_DATA SHOWN_:
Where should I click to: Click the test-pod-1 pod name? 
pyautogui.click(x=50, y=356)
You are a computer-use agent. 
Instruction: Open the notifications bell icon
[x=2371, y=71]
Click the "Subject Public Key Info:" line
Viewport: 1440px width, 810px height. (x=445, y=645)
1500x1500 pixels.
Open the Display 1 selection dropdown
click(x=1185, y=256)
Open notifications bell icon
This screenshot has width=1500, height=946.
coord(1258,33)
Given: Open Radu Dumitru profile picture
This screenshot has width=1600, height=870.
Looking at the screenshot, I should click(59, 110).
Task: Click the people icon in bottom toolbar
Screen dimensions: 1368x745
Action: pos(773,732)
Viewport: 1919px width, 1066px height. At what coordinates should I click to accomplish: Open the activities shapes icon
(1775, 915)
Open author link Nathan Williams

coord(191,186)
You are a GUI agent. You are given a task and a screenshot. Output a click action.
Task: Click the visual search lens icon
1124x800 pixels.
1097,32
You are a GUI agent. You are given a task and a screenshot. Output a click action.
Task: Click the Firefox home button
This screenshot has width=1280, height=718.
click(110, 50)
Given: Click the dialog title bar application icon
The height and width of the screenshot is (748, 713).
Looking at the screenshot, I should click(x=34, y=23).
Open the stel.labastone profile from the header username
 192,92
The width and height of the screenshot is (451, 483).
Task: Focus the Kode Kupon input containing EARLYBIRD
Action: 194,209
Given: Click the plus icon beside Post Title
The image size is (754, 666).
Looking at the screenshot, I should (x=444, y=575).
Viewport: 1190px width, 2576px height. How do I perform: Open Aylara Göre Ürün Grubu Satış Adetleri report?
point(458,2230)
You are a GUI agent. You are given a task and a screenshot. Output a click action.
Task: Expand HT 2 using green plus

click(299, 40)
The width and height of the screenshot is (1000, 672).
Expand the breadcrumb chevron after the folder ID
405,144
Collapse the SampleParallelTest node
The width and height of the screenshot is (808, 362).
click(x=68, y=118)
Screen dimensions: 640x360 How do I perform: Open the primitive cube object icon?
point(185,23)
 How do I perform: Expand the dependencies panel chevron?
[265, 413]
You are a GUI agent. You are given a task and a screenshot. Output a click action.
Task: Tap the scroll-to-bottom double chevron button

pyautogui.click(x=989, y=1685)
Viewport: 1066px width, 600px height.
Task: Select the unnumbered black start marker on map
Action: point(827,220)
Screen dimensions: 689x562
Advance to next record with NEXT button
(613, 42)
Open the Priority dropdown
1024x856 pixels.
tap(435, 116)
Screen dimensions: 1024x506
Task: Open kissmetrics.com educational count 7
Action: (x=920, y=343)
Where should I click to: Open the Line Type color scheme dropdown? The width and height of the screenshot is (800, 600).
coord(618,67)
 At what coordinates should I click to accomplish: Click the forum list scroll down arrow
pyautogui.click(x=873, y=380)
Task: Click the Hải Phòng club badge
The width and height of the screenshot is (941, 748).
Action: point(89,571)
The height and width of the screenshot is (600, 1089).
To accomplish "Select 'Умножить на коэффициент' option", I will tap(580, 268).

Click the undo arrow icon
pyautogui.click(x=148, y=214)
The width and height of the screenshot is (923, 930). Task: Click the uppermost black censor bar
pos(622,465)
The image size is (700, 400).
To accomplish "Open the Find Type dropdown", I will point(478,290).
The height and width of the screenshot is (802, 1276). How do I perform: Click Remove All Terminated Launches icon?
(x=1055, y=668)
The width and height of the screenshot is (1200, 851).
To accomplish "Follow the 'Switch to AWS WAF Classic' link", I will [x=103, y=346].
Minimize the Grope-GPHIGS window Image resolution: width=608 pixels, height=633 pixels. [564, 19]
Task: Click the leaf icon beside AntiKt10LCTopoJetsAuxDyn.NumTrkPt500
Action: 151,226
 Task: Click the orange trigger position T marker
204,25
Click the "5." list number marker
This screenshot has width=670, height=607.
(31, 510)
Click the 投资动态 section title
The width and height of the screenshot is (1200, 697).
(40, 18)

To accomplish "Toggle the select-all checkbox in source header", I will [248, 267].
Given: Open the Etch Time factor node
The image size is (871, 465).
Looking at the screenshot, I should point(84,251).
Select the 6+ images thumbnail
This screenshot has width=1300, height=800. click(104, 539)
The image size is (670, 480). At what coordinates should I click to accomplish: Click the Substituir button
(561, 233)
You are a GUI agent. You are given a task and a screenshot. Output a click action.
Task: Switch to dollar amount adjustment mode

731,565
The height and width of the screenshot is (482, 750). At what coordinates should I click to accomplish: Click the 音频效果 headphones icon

_PROBLEM_:
Lines from the first one above through the line containing "The width and height of the screenshot is (1000, 672)." are to be retyped exactly, both included, and nothing more.

_RESPONSE TO THE EXERCISE_:
Where should I click to: Click the test-pod-1 pod name? 
pyautogui.click(x=50, y=356)
You are a computer-use agent. 
Instruction: Open the notifications bell icon
[x=2371, y=71]
Click the "Subject Public Key Info:" line
Viewport: 1440px width, 810px height. (x=445, y=645)
1500x1500 pixels.
Open the Display 1 selection dropdown
click(x=1185, y=256)
Open notifications bell icon
This screenshot has width=1500, height=946.
coord(1258,33)
Given: Open Radu Dumitru profile picture
This screenshot has width=1600, height=870.
Looking at the screenshot, I should click(59, 110).
Task: Click the people icon in bottom toolbar
Screen dimensions: 1368x745
Action: pos(773,732)
Viewport: 1919px width, 1066px height. At what coordinates should I click to accomplish: Open the activities shapes icon
(1775, 915)
Open author link Nathan Williams

coord(191,186)
You are a GUI agent. You are given a task and a screenshot. Output a click action.
Task: Click the visual search lens icon
1124x800 pixels.
1097,32
You are a GUI agent. You are given a task and a screenshot. Output a click action.
Task: Click the Firefox home button
This screenshot has width=1280, height=718.
click(110, 50)
Given: Click the dialog title bar application icon
The height and width of the screenshot is (748, 713).
Looking at the screenshot, I should click(x=34, y=23).
Open the stel.labastone profile from the header username
 192,92
The width and height of the screenshot is (451, 483).
Task: Focus the Kode Kupon input containing EARLYBIRD
Action: 194,209
Given: Click the plus icon beside Post Title
The image size is (754, 666).
Looking at the screenshot, I should (x=444, y=575).
Viewport: 1190px width, 2576px height. How do I perform: Open Aylara Göre Ürün Grubu Satış Adetleri report?
point(458,2230)
You are a GUI agent. You are given a task and a screenshot. Output a click action.
Task: Expand HT 2 using green plus

click(299, 40)
The width and height of the screenshot is (1000, 672).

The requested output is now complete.